Rückkehrzentren in Drittstaaten: Dobrindt (CSU) rudert beim Migrationsgipfel in München zurück

vor 9 Monaten

Rückkehrzentren in Drittstaaten: Dobrindt (CSU) rudert beim Migrationsgipfel in München zurück
Bildquelle: Deutschland Kurier

Nach dem europäischen Migrationsgipfel in München hat Bundesinnenminister Alexander Dobrindt (CSU) Hindernisse bei der Einrichtung von sogenannten Rückkehrzentren für Migranten in Staaten außerhalb der EU eingeräumt – etwa in Uganda. „Wir befinden uns am Anfang eines Prozesses“, schwächte der Minister nach dem Treffen mit mehreren europäischen Amtskollegen entsprechende Pläne unter Hinweis auf „juristische Hürden“ ab.

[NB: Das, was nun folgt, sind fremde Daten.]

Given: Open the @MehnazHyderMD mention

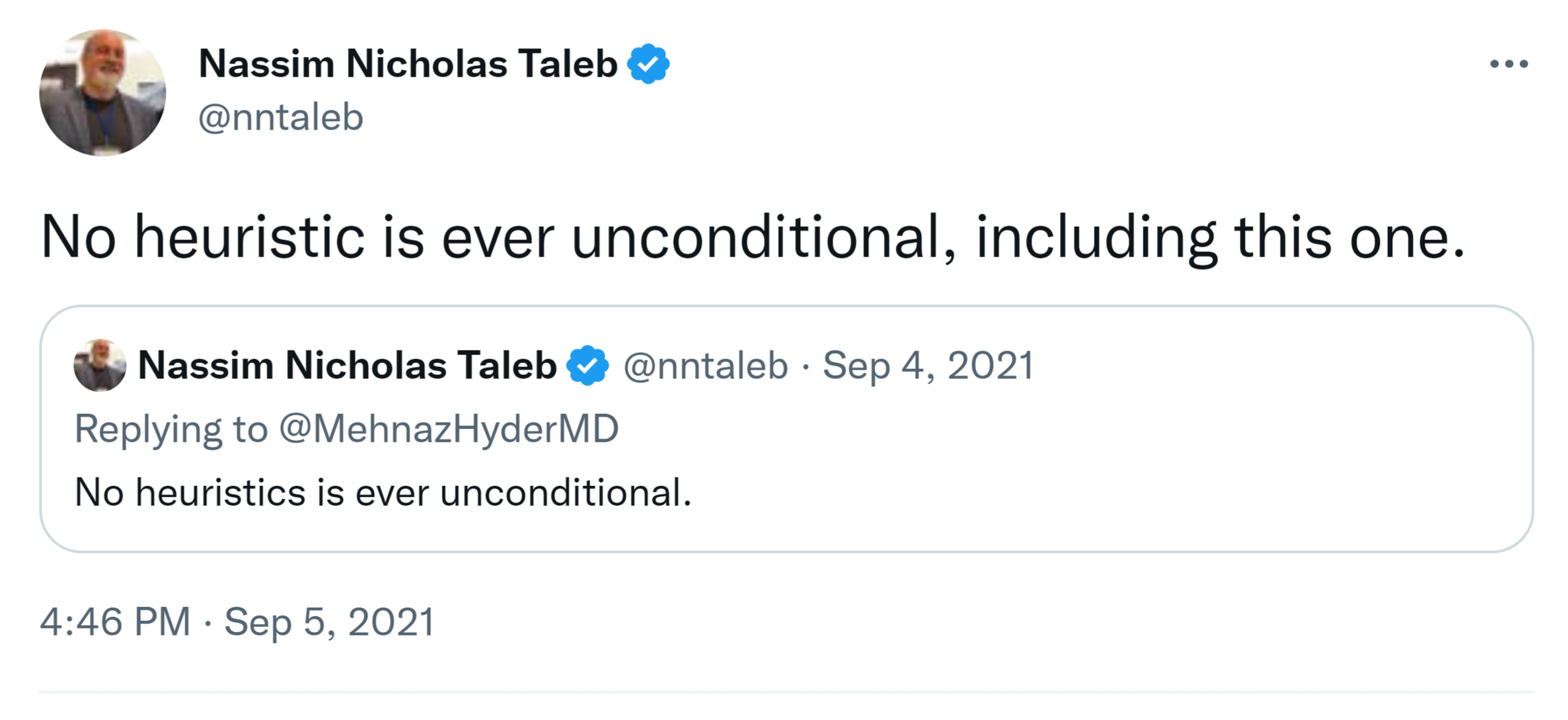Looking at the screenshot, I should pyautogui.click(x=449, y=428).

Die Einrichtung solcher Rückkehrzentren („Return Hubs“) wird seit einiger Zeit auf EU-Ebene diskutiert. Kritiker bezweifeln, dass sie mit europäischem Recht vereinbar sind. Teilnehmer des sogenannten „Munich Migration Meeting“ im Hotel Bayerischer Hof waren laut Bundesinnenministerium die Ressortchefs aus Polen, Italien, Luxemburg, der Schweiz, Dänemark, Schweden, Belgien und den Niederlanden. Auch der österreichische EU-Innenkommissar Magnus Brunner war demnach anwesend.